__EXTRACT TO READ__.
────────────────
No, I’m not a doctor. But I am a 68-year-old male with Type II diabetes who has been previously directed to take a low-dose aspirin every day. Thus, these results reported in the most recent issue of The New England Journal of Medicine are of some interest:
- Aspirin use prevented serious vascular events in persons who had diabetes and no evident cardiovascular disease at trial entry, but it also caused major bleeding events. The absolute benefits were largely counterbalanced by the bleeding hazard. Here.
- Higher all-cause mortality was observed among apparently healthy older adults who received daily aspirin than among those who received placebo and was attributed primarily to cancer-related death. In the context of previous studies, this result was unexpected and should be interpreted with caution. Here.
- The use of low-dose aspirin as a primary prevention strategy in older adults resulted in a significantly higher risk of major hemorrhage and did not result in a significantly lower risk of cardiovascular disease than placebo. Here.
- Aspirin use in healthy elderly persons did not prolong disability-free survival over a period of 5 years but led to a higher rate of major hemorrhage than placebo. Here.
I’m seeing both my cardiologist and my endocrinologist this week. I’ll wait to see what they say.
James Wimberley says
As someone who drew readers’ attention to earlier research suggesting a regimen of low-dose aspirin was a Good Thing, and am over 70 to boot, I am concerned too. I’ve given it up, at least until a new and even mote ginormous trial says to start again. SFIK the new findings are just for older patients.
It’s worth remembering that for trials this large (in the last one, n=19,114), practically every result will be statistically significant even at a tiny effect size which is not practically significant. In the last trial, “the rate of the composite of death, dementia, or persistent physical disability was 21.5 events per 1000 person-years in the aspirin group and 21.2 per 1000 person-years in the placebo group”: one event in 3,000 person-years is too small to worry about. The increase in major haemorrhages was bigger, from 2.8% to 3.8%; from 1 in 44 to 1 in 26. That’s more of a worry, but the risk seems roughly balanced by other benefits to get the no-difference death rates. But overall, it does not look as if the general older person gets any benefit from aspirin, so you might as well save the $25 or whatever it costs a year.
────────────────
__INFORMATION__.
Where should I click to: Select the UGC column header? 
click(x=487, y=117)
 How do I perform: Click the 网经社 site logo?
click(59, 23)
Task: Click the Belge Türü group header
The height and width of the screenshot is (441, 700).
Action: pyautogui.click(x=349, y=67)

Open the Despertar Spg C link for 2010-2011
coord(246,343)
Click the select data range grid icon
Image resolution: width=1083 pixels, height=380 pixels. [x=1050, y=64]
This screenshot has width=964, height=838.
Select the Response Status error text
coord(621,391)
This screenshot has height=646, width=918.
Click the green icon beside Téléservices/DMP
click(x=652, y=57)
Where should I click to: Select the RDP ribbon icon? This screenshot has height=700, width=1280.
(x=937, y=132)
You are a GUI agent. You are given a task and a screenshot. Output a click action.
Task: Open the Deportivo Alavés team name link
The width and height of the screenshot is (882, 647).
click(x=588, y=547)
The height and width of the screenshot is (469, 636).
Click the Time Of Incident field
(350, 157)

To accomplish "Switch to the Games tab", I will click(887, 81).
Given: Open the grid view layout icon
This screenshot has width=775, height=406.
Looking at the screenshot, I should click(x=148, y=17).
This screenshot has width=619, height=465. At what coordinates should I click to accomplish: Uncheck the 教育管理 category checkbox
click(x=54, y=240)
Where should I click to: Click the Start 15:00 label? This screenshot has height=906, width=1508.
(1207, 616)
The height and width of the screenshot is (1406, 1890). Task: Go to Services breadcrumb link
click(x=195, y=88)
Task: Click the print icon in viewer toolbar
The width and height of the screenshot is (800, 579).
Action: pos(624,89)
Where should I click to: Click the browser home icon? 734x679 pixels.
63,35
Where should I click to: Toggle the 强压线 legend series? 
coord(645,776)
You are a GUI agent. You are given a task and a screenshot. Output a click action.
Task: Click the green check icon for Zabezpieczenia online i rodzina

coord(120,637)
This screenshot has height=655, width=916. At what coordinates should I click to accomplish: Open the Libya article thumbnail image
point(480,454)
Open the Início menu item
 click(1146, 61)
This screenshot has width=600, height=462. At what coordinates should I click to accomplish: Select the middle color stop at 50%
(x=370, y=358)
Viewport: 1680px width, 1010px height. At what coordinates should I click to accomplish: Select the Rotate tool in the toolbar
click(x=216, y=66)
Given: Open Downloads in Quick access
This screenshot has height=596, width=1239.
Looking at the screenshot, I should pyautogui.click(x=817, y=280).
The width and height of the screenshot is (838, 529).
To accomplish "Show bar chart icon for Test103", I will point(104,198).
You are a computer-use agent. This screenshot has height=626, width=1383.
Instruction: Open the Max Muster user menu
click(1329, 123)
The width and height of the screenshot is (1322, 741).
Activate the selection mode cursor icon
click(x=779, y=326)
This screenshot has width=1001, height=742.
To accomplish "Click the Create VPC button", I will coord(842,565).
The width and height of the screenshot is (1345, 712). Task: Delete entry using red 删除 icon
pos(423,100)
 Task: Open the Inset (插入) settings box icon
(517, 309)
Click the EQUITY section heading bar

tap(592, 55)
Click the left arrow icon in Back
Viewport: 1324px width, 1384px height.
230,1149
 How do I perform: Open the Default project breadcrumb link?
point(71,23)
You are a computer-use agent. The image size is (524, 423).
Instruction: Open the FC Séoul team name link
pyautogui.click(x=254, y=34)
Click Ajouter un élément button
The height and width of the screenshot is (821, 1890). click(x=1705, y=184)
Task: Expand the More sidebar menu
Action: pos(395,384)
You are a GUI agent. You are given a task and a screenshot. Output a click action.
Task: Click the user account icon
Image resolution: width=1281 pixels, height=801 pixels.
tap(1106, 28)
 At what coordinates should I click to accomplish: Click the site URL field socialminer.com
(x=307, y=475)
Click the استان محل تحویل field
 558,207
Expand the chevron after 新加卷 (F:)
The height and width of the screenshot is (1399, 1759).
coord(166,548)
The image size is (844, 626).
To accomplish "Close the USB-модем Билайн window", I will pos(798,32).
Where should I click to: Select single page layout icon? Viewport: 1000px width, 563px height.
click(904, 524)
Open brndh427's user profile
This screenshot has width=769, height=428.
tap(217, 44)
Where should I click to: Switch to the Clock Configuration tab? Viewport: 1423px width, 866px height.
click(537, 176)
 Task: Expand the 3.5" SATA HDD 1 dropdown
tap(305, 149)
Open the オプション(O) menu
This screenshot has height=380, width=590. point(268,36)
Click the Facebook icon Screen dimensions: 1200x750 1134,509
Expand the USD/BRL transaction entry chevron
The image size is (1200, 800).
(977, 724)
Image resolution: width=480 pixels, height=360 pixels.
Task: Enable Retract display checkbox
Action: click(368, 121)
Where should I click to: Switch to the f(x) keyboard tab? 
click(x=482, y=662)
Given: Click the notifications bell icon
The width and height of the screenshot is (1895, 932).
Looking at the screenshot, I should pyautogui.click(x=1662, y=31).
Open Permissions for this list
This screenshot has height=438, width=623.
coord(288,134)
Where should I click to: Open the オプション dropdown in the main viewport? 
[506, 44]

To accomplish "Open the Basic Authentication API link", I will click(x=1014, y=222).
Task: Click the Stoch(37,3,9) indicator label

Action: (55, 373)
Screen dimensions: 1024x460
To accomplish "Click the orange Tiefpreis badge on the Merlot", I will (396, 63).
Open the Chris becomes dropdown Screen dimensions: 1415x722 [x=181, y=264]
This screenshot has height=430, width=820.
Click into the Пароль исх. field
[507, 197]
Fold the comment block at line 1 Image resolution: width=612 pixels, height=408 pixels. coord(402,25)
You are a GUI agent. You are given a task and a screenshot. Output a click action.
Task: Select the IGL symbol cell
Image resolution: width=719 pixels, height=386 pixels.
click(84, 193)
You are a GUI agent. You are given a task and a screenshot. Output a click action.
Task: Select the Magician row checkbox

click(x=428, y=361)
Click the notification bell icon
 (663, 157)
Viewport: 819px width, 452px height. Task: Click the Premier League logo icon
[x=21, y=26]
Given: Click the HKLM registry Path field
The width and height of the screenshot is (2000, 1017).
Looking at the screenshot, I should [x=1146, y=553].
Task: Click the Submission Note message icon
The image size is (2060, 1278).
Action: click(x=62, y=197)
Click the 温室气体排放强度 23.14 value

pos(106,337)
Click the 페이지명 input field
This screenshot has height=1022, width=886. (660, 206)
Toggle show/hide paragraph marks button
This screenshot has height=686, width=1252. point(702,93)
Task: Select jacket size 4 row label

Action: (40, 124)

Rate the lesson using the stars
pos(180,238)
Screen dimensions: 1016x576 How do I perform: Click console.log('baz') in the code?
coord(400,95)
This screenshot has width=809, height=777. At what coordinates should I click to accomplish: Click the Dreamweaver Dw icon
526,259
────────────────
__WHAT THIS EXERCISE ASKS__.
**a)** Duplicate the passage from the post on daily aspirin, starting at "I’m seeing both" and ending at "for older patients.".
**b)** Answer these questions from the post on daily aspirin:
(i) How old does the author of the post say he is?
(ii) In which journal were the reported results published?
(iii) According to the comment, how many participants were in the last trial?
**c)** Resume the post on daily aspirin and its comment from the point where it stops.

__TASK ANSWERS__.
**a)**
I’m seeing both my cardiologist and my endocrinologist this week. I’ll wait to see what they say.
James Wimberley says
As someone who drew readers’ attention to earlier research suggesting a regimen of low-dose aspirin was a Good Thing, and am over 70 to boot, I am concerned too. I’ve given it up, at least until a new and even mote ginormous trial says to start again. SFIK the new findings are just for older patients.

**b)**
(i) 68 years old.
(ii) The New England Journal of Medicine.
(iii) 19,114.

**c)**
Noteworthy that the trial was abandoned before the planned completion date as the interim results were so clear. It is unethical to pursue certainty beyond a certain point when there are known risks to participants, even small ones.
The last trial was limited to “community-dwelling” oldsters. That is not a random sample of the population, and those in poorish health and/or weak family ties will have been over-represented. The researchers excluded those with “cardiovascular disease, dementia, or physical disability”. But they did not catch those who cycle 50 miles a day. The proverbial Cretan male ideal of a good death is in your mistress’ bed at age 90, shot by her irate husband.
Ken Rhodes says
James, if someone calls me a cretin (phonetically), now I have to ask how he spells that before I decide whether I’m insulted or flattered. Also, are you suggesting that if I take up serious cycling, I may find happiness with a mistress for the next fifteen years?
No definite plans yet; just wondering.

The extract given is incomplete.